Rewrite the listing with "category" changed to "genre" and nothing else touched.

===============

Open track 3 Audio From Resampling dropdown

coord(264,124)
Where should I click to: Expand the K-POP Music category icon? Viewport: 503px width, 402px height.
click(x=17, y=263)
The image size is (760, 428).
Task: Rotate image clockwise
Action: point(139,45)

===============

■ Final result:
Open track 3 Audio From Resampling dropdown

coord(264,124)
Where should I click to: Expand the K-POP Music genre icon? Viewport: 503px width, 402px height.
click(x=17, y=263)
The image size is (760, 428).
Task: Rotate image clockwise
Action: point(139,45)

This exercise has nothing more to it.